Going with a solid lifter flat tappet cam in my 455 build. I am not using a windage tray which will allow for the oil to be better thrown about for lubrication of the cam (and if I lose 10 HP I think I can live with it). Will use a quality cam break-in lube with ZDDP (zinc) and my spring pressures are not so high as to need to pull the inside spring (of the double spring set-up) for initial break-in. I will also use an oil that has ZDDP in it. I could have opted for the EDM lifters with the hole in the bottom of the lifters or even something like the Rhodes lifters with the side groove to allow extra oil drip on the cam lobe, but did not feel I needed it. I am not restricting the oil holes in the lifter gallery either, but instead, using a lifter that has its oil hole at the pushrod restricted to accomplish the same thing and keep all the oil at the lifter gallery.
BUT, that's my opinion on it. Flat Tappet Cam Tech - Righting the Wrongs

Rods, definitely get the replacements and get rid of the cast rods. For a street build, I-beam, H-beam, or whatever will work. Lightest is best and have them checked for size even if they are new.

Pistons. Personally, I want a piston with a stock type skirt. Many of the aftermarket forged pistons remove piston weight through shortening up of the skirt. Take a look at whatever piston you select and compare. Short skirts are fine for racing, but not so much in a street engine where the longer skirt provides a more stable piston and minimizes piston rocking. I went with the Keith Black Iconn forged pistons on my 455 build because it has a fairly stock piston skirt, stock ring pack, and has the factory pin offset that the 455 engines had. The Hypereutectic type pistons are a good choice for a street engine, but some will say they are not. Used them in my brother's 360 build and they are still going strong and he hammers on his engine. They are typically cheaper than the forged and like factory pistons.

You want to shoot for a compression ratio of 9.0 to 9.5 max so you can use pump gas. You do this by selecting a piston that will match your head cc's. So get one of the combustion chambers cc'd in order to select your piston's top cc volume - and take into account your deck height which is typically around .0200" and your head gasket compressed thickness. The distance between the top of the piston and flat surface on the head that is above the piston is called the "Quench" area. You want to have this distance near the .040" measurement. Most head gaskets compress near .040", so you can either get a piston that moves the pin hole lower (to raise the piston higher in the bore) or a thinner head gasket like the Cometic brand offers. They are not inexpensive - I think I paid $100 each.

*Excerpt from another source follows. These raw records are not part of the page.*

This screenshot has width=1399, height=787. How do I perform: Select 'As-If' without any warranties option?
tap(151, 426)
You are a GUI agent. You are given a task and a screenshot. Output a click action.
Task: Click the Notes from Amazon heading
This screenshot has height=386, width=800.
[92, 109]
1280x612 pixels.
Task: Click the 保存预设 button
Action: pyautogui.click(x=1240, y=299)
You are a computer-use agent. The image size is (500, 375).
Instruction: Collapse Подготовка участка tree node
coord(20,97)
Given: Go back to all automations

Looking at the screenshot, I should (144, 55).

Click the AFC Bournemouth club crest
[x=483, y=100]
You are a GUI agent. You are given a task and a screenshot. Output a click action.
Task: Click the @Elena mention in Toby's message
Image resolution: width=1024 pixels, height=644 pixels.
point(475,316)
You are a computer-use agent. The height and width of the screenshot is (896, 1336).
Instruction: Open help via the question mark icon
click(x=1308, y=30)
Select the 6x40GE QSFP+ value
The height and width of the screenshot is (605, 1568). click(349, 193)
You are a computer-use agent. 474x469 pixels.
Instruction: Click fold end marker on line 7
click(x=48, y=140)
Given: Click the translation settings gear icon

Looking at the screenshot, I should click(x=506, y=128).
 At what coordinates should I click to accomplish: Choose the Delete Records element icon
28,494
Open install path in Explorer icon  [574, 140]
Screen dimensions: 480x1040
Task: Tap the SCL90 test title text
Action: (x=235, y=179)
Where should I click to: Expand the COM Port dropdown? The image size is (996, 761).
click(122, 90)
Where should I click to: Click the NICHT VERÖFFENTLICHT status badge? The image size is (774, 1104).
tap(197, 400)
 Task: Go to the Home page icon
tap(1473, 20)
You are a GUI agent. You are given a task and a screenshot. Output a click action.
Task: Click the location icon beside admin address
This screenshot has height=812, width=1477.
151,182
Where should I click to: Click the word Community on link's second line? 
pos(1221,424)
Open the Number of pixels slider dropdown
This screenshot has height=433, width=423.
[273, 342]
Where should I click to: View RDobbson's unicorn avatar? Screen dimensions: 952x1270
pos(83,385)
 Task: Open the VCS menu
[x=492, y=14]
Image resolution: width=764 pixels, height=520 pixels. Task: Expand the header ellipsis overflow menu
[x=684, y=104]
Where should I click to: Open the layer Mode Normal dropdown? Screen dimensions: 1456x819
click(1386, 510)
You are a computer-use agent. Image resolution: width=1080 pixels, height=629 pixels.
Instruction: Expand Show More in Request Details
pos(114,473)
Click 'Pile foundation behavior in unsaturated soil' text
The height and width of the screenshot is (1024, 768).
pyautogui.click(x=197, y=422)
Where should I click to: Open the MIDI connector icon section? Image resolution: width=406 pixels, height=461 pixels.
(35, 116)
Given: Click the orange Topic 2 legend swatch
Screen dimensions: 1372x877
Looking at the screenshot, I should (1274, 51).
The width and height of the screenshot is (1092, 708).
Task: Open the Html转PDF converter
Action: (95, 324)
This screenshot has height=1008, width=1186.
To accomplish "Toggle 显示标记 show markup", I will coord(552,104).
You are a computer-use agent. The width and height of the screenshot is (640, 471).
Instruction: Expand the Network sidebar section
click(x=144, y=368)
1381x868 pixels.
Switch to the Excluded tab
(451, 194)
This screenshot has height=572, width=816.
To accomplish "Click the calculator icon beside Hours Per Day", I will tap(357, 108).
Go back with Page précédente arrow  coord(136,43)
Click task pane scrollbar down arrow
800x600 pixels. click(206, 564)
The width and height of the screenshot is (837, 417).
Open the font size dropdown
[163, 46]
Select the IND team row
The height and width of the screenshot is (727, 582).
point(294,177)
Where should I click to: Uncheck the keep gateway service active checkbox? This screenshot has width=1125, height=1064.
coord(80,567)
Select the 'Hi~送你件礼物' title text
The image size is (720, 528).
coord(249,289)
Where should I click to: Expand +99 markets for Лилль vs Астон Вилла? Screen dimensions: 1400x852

Got the .027" gaskets for my 455. The other option you will read about is to *zero deck* the block. Not a fan of this as it removes material off the top of your block and changes the geometry of the intake surfaces of the head-to-manifold so these will need to be milled accordingly and that will cost more money.

Hardened seats? Too many opinions as to their need or not. I don't see the need so did not do this on my heads. Have the Ferrea SS valves and my spring pressures are not excessive - but that is my opinion.

Cam. Depends on what you expect out of the engine. Using the stock intake, I assume the 4-hole square bore style AFB carb. Original carb as I recall was 550CFM. If using the original carb, this has to be taken into consideration as you don't want a big cam if the intake side of things isn't going to flow to the maximum of the cam's potential. Everything has to be matched.

Better flowing exhaust manifolds are a plus, but the RA manifolds will have a larger outlet than your factory manifolds. You may have to get some new head pipes to fit these. Stay away from headers as often times there are fitment problems.

Pontiac engines are not inexpensive to build like a Chevy or Ford, so be prepared for it. :thumbsup:


----------



## extinctmake (Feb 8, 2011)

As always PontiacJim has a wealth of smarts to add to the discussion. Guys like Jim, Bear, Geeteeohguy, and many others on this forum make being a Pontiac man a blessing.

I left the machine shop a little jaded. It goes along with the back story to my engine goal for my prized possession. Again, I think I consulted with a shop that thinks in a high rpm, max output, near or all-out race mindset. This guy has my engine for at least a cleaning and mag-flux check. 

I was floored when he said he literally installs roller cams in every engine he builds. My back story to all this is a trip to none other than Butler Performance. Back in November I was working in Tennessee and during my off time I drove to Butler to talk to them about my '65 GTO 389 build. I spent more time driving there than I spent talking about what I want to do. Butler wanted to chuck everything and just use my block, heads, and oil filter boss. For $12,000 they could build me a great 389 for my GTO.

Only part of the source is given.